The thread flared once more and dimmed.
—Clock’s ticking, node R-01. First bell isn’t far. Try not to let them lobotomize you before you get somewhere interesting.
The connection snapped.
I opened my eyes.
The yard returned, harsh and solid. Ardan was watching me, expression caught between suspicion and resignation.
“Bridge contact?” he asked.
“Maybe,” I said.
He grimaced.
“We have one night,” he said. “One small window before the Crown clamps down completely. If there is any… adjustment… we can make to the board before then, it has to be done carefully.”
“Define carefully,” I said.
Before he could answer, a shout cut across the yard.
We both turned.
A pair of ward-guards at the boundary were wrestling with someone—a broad-shouldered dock worker in stained overalls, eyes wide, breath coming in harsh bursts. He’d gotten one arm past the ward-line and was reaching toward me like he meant to rip my head off with his bare hands.
“I saw him!” the man was yelling. “I saw him on the overlay! The Enemy walks, they said! Merit for cleansing, they said! You’re just letting him sit there?”
The ward-mesh sparked as he pressed against it. Doctrine flared bright along the lines, repelling him. He howled and pushed harder.
“Let me through! I’ll do it! I’ll cleanse him myself!”
[CITIZEN HARMONIZATION: HIGH]
[Quest Response: OVER-COMMITTED]
[Behavior: USEFUL / UNSTABLE]
Ardan swore under his breath and strode toward the boundary.
“Stand down,” he snapped at the guards. “Restrain him.

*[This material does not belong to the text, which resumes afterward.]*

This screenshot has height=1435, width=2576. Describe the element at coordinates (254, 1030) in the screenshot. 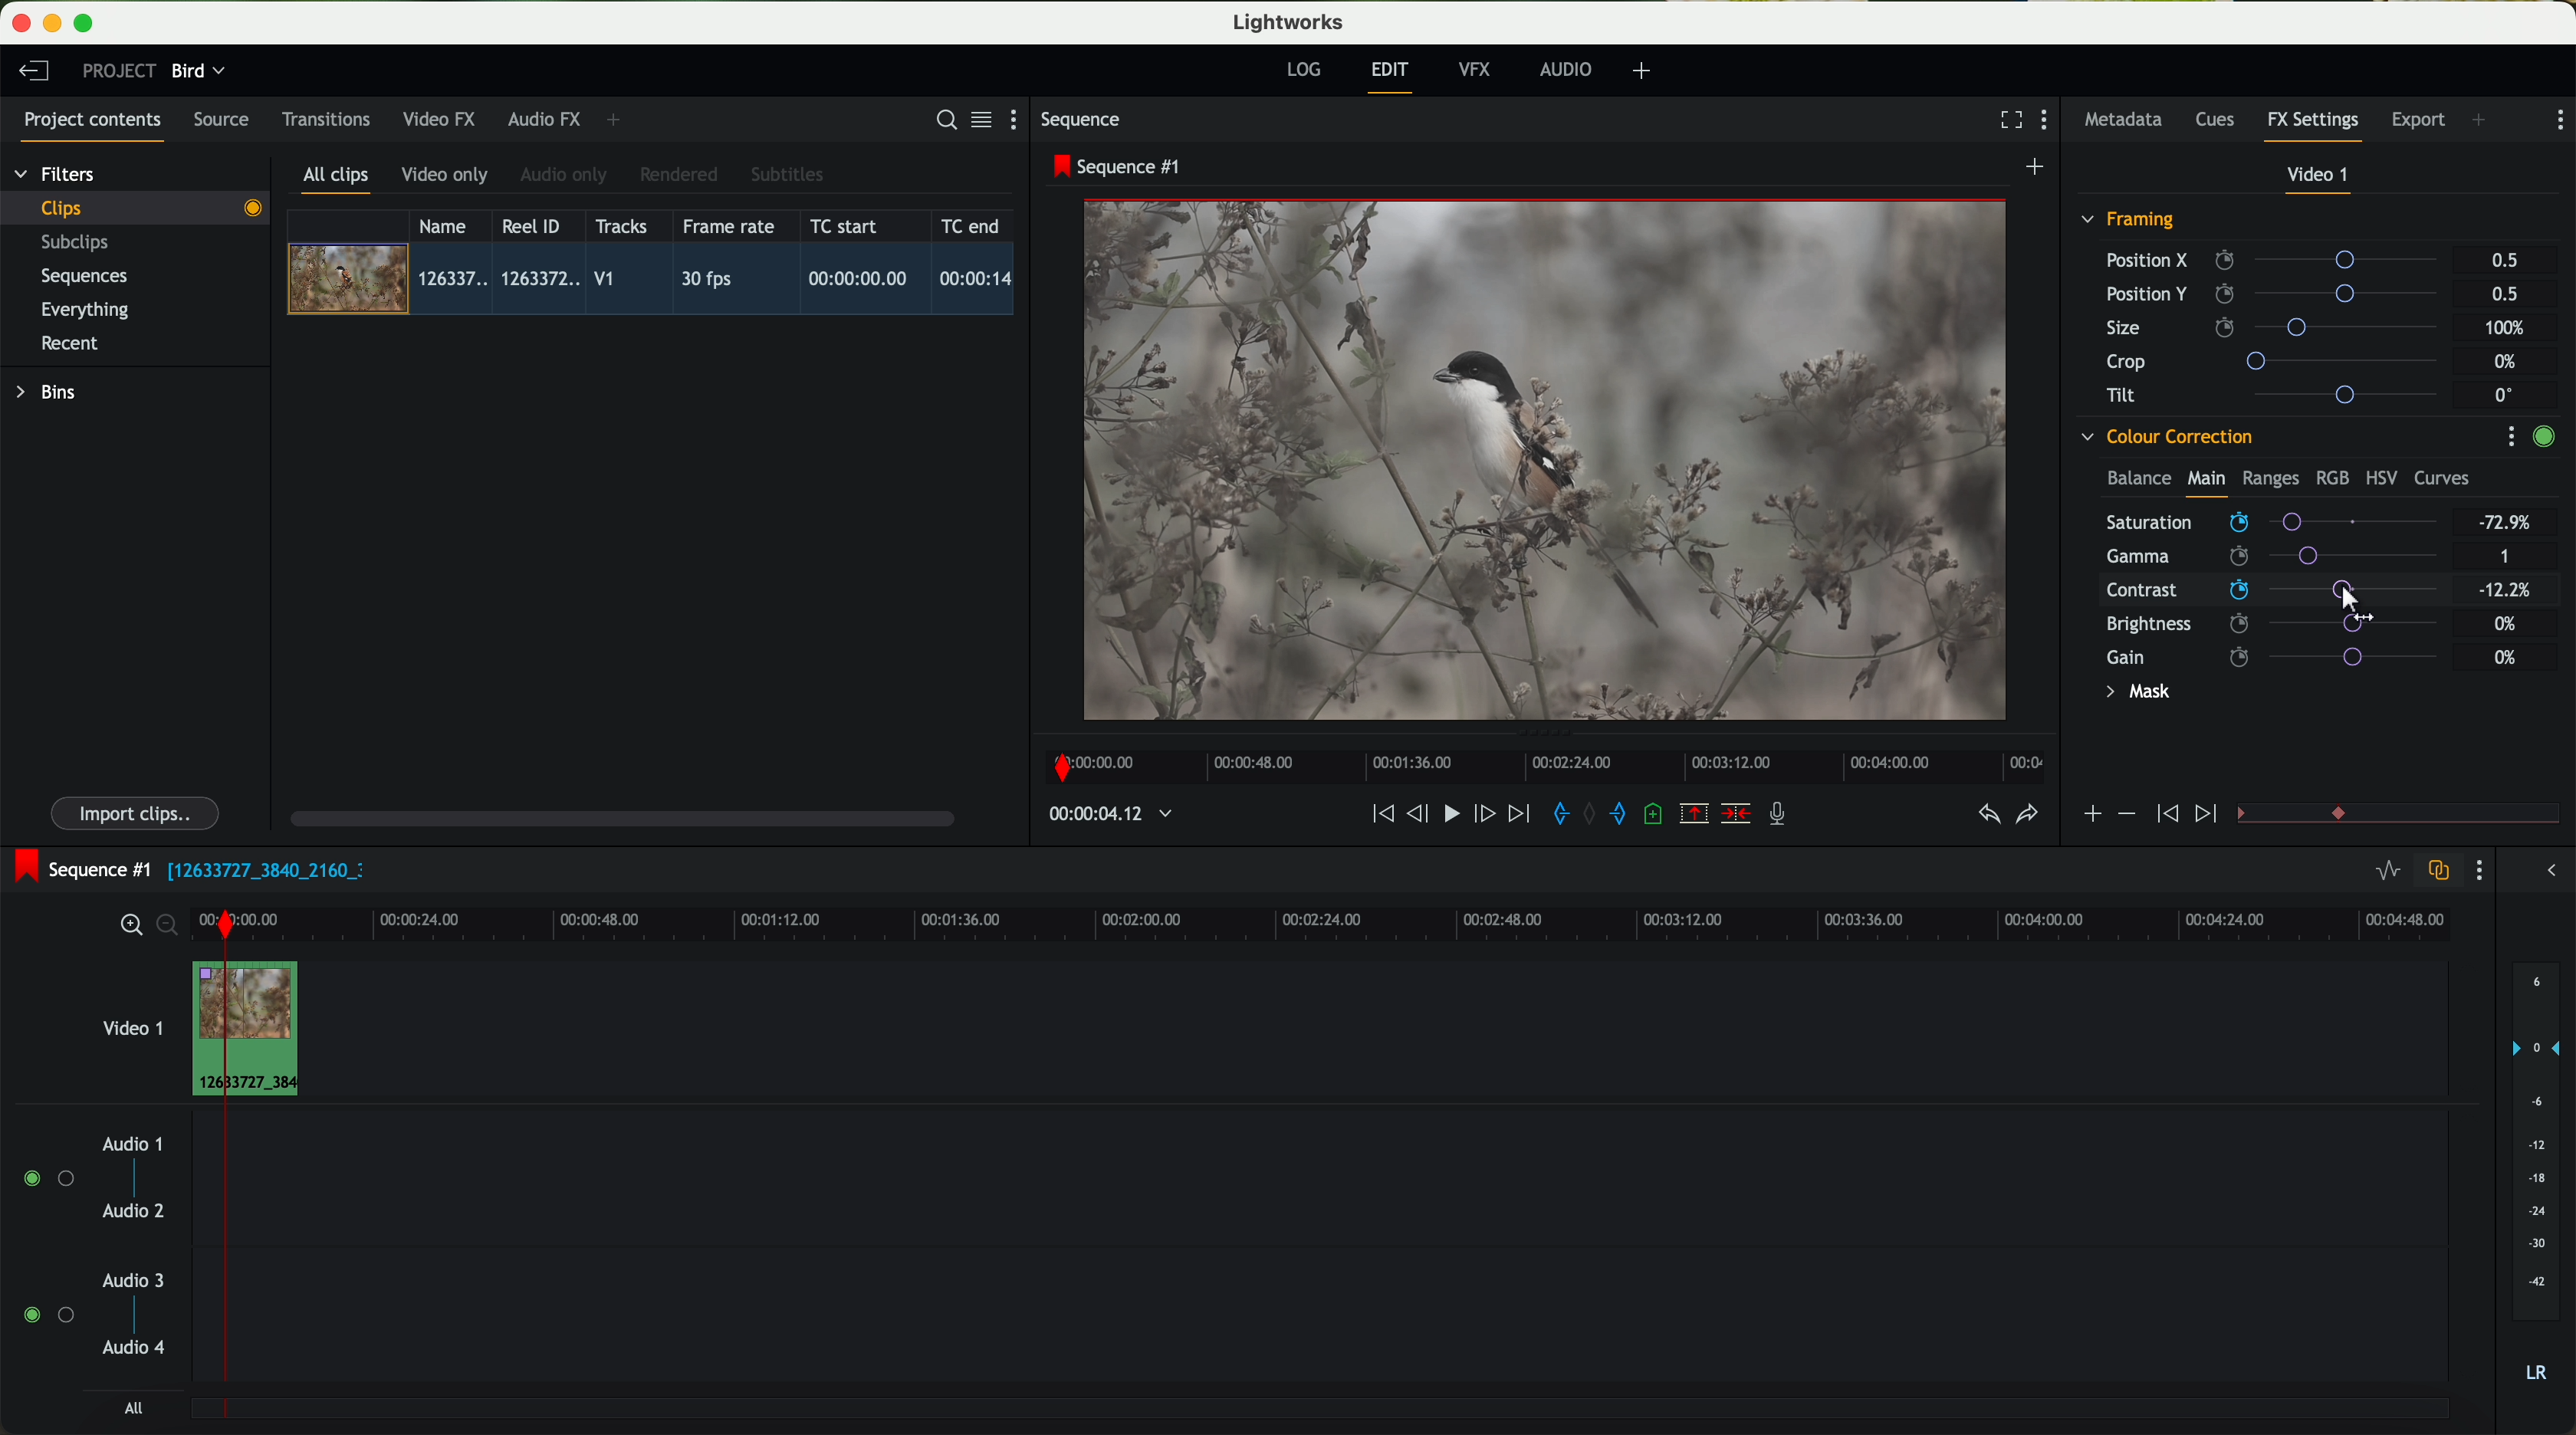

I see `drag video to video track 1` at that location.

Do not discharge lethal force inside the quarantine perimeter.”
They grappled the dock worker back from the ward, heaving him to the ground and slapping doctrine restraints on his wrists. He fought like a man drowning, screaming curses and half-remembered catechism.
“Blasphemer! Heretic! Enemy of—”
He cut off with a choked sound as one of the guards slammed a gag charm over his mouth. The script flared, muffling his words into a low, frustrated whine.
Ardan watched for a moment, then turned back to me.
“That,” he said, “is what they will keep doing. Turning people around you into weapons. For or against. It doesn’t matter, as long as they move according to the script.”
“Then maybe we should stop playing by it,” I said.
His eyes met mine.
For the first time since the gallows, I saw something raw there. Not faith. Not simple doubt. Something like a man realizing that the ceiling he’d been praying to was actually the underside of a floor—and something ugly was pacing on it.
“One night,” he repeated. “That’s all we have.”
He turned away, barking orders to the ward-keepers, voice snapping back into Justiciar command mode.
I looked up at the quarantine boundary, at the faint glyphs of the Crown marker, at the invisible line between “inside the script” and “potential divergence”.
Echo’s presence curled warm and dangerous around my bones.
[Event Flag: PRE-EXTRACTION PHASE]
[Prediction: HIGH-IMPACT CHOICE INCOMING]
The Timer ticked once, hard enough to feel.
[CROWN TRANSFER: SCHEDULED – FIRST BELL]
[OUTCOME SPACE: UNSTABLE]
One night.
One yard.
One shot to decide whether I arrived at the Crown’s doorstep as a specimen… or as a problem it couldn’t easily catalog.